Use case presentation¶

Note

This use-case is described in details in this notebook.

In this example, scipy based lorenz attractor is used for the Lorenz system and the solver input variables are:

the system parameter values $(\sigma, \rho, \beta)$ ,
the initial 3D-coordinates of the trajectory $(x_0, y_0, z_0)$ .

By solving the Lorenz system for multiple initial coordinates, the purpose of this example is to train a Deep-Surrogate of the solver i.e. capable of generating the trajectory resulting from any set of initial coordinates and for specific parameter values ( $\rho=30$ , $\beta=2.667$ and $\sigma=10$ ).
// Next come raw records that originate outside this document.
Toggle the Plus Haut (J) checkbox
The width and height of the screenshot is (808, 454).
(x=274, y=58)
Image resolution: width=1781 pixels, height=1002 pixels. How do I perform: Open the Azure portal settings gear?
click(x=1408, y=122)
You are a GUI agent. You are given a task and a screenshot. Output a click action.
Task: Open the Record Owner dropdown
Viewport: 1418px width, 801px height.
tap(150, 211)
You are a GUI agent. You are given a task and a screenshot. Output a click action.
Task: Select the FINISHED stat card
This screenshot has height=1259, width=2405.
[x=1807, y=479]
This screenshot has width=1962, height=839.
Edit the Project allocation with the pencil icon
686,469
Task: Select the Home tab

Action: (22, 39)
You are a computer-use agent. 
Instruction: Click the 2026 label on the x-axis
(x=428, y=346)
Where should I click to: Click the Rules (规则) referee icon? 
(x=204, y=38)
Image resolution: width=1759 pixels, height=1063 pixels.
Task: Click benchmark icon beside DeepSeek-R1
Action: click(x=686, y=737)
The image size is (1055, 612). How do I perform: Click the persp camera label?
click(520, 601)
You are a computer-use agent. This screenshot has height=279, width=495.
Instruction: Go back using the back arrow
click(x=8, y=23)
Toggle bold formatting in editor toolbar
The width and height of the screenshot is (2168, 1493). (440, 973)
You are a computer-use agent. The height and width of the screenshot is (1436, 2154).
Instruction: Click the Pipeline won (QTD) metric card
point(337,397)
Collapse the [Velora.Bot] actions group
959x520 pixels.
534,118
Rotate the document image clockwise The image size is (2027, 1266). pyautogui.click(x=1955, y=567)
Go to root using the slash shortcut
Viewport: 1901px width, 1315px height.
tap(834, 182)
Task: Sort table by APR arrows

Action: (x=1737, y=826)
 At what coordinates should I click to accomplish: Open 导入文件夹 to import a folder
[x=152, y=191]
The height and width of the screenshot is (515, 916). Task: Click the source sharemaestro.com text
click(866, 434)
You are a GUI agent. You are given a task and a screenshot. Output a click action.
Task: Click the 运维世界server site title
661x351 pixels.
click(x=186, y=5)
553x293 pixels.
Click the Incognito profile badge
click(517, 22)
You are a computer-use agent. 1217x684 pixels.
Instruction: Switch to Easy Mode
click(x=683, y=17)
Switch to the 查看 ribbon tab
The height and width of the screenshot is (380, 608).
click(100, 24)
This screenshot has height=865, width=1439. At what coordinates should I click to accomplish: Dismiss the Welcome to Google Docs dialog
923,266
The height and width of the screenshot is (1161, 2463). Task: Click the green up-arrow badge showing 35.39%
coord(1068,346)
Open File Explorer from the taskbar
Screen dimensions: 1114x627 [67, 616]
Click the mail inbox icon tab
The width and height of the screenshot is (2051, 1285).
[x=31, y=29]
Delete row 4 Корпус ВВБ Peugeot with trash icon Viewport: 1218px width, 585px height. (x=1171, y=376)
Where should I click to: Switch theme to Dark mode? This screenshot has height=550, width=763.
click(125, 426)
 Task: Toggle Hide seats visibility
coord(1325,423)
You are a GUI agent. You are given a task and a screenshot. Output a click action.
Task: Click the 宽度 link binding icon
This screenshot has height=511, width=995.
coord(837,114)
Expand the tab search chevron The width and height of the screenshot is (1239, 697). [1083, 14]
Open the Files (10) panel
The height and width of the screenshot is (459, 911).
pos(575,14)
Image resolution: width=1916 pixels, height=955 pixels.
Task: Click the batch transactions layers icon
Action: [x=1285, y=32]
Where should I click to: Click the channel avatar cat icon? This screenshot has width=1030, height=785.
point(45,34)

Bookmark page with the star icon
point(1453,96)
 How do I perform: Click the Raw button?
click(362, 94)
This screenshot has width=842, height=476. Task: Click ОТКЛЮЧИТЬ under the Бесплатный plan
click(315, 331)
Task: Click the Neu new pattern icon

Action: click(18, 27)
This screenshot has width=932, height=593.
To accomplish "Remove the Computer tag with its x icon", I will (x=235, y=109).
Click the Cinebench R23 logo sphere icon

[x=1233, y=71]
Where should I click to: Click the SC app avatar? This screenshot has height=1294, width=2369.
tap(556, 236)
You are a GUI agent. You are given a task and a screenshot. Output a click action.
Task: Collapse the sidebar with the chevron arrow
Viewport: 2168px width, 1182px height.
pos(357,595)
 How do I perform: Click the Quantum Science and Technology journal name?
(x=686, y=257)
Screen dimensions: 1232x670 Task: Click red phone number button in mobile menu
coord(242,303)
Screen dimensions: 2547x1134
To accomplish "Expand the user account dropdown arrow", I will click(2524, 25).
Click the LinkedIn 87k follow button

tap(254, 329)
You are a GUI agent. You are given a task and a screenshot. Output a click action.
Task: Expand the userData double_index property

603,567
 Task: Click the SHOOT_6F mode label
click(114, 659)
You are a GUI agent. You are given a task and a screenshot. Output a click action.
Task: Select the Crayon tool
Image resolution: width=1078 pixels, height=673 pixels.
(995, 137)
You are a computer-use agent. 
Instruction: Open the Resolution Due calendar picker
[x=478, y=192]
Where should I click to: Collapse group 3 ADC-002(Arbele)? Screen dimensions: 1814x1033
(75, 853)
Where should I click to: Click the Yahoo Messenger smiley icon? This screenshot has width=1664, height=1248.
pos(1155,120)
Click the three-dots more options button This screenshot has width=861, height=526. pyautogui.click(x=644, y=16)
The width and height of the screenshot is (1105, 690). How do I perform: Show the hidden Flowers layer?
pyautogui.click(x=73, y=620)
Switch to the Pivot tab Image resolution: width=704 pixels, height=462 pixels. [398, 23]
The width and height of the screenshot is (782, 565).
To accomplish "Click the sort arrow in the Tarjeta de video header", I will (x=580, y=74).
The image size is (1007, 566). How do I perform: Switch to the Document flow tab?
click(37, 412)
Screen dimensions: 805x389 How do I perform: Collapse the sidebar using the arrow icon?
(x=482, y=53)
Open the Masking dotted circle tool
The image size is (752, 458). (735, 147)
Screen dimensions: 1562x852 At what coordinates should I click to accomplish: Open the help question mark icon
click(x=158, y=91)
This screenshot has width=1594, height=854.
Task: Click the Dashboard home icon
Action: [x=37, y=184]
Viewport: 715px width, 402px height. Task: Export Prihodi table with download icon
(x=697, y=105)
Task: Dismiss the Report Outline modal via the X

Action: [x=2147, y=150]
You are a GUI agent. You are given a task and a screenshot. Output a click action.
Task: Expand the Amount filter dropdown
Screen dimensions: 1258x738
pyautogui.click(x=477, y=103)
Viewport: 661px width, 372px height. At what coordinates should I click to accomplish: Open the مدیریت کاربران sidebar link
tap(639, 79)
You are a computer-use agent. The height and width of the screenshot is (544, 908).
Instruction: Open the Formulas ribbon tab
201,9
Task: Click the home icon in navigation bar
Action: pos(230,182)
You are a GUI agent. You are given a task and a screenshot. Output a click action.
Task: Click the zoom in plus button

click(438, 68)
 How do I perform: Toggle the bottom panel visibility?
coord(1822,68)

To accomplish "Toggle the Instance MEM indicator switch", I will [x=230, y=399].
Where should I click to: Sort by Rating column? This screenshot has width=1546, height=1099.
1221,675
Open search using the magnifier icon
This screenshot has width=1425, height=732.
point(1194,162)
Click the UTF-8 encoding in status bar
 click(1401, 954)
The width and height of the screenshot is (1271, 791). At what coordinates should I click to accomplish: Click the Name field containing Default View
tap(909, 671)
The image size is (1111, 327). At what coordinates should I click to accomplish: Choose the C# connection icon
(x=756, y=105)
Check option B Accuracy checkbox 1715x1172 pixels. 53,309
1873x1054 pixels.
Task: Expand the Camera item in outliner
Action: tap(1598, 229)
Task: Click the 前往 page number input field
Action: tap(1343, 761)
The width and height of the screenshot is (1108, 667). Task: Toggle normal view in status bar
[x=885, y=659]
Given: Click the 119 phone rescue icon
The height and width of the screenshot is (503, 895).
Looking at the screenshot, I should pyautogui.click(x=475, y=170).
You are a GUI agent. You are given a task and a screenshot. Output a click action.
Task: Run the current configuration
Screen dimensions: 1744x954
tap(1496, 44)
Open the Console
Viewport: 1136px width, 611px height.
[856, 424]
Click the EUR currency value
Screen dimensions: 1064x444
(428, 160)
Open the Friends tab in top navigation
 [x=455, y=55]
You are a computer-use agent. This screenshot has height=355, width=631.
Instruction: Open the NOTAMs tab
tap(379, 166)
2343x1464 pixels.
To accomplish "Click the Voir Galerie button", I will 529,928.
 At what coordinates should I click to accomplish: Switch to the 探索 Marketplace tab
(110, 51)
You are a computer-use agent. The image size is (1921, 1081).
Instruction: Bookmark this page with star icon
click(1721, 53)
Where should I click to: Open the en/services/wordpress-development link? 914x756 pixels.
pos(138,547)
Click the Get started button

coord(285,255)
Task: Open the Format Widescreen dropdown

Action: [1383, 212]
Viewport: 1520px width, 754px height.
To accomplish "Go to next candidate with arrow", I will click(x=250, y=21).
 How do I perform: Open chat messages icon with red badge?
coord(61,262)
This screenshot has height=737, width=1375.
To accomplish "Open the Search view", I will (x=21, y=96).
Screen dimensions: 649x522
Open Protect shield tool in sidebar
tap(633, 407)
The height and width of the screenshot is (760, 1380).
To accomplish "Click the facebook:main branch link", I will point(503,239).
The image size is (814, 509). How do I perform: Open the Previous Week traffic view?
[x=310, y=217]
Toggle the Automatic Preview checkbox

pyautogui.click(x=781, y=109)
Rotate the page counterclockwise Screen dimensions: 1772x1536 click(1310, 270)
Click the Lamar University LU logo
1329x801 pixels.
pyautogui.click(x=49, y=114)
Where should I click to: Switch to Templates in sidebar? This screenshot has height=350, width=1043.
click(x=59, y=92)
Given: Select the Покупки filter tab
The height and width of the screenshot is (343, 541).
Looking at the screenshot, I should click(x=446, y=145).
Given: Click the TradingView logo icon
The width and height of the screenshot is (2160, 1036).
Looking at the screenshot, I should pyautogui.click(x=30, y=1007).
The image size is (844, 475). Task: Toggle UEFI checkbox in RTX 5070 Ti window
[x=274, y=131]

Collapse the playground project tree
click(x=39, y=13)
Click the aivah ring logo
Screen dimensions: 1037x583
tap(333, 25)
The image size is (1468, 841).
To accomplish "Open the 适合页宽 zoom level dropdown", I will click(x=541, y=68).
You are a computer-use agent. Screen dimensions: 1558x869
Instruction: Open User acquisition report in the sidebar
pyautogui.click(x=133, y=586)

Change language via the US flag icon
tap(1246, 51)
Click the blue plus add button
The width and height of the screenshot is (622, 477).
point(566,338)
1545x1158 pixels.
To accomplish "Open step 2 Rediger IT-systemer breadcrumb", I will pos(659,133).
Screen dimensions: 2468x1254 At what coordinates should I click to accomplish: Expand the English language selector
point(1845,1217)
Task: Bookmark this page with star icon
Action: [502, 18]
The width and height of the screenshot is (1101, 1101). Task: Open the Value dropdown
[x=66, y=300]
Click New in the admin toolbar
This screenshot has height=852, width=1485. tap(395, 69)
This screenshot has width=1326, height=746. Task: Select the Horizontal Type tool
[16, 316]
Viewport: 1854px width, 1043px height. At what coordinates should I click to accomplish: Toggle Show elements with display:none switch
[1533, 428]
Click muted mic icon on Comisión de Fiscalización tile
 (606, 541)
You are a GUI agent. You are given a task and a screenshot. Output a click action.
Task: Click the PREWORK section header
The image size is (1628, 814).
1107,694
By default, the considered network is a multi-layer perceptron with the following architecture:

an input layer of 3 neurons $(x_n, y_n, z_n)$ ,
two hidden layers of 512 neurons each,
an output layer of size 3 predicting the time derivative $\frac{x_{n+1}-x_n}{\Delta t}$ of each coordinate ( $\Delta t$ is the time discretization).

Note

The use-case is not parallel and its computational load cannot be changed, but it can easily be tested at scale even on a local machine. It is recommended to use --oversubscribe option, if many clients will be submitted.

Running the example¶

For this use-case, the data generator has the following dependencies

First, move to the example folder:

cd /path/to/melissa/examples/lorenz

    "client_config": {
        "executable_command": "python3 /path/to/melissa/examples/lorenz/lorenz.py",
        "command_default_args": [
            "--sigma=10",
            "--rho=28",
            "--beta=2.667",
            "--tf=20.0",
            "--dt=0.01"
        ]
    }

For the tutorial, we use the OpenMPI scheduler and the default config_mpi.json file:

melissa-launcher --config_name /path/to/heat-pde-dl/config_mpi

The surrogate can finally be evaluated with the aid of the script plot-results.py. For example, the command below will generate several graphs representative of the training quality and of the model preciseness:

python3 plot-results.py /path/to/<result-dir>

Note

If the --coefficients option is used, the script will try to compute two additional evaluation quantities (the Lyapunov exponent and the correlation coefficient) and their corresponding graphs. However, their computation relies on the nolitsa package which must be installed beforehand. Guidelines to do so are available here.

Note

The Lorenz example exploits the convert_log_to_df feature. See Deeper post-processing.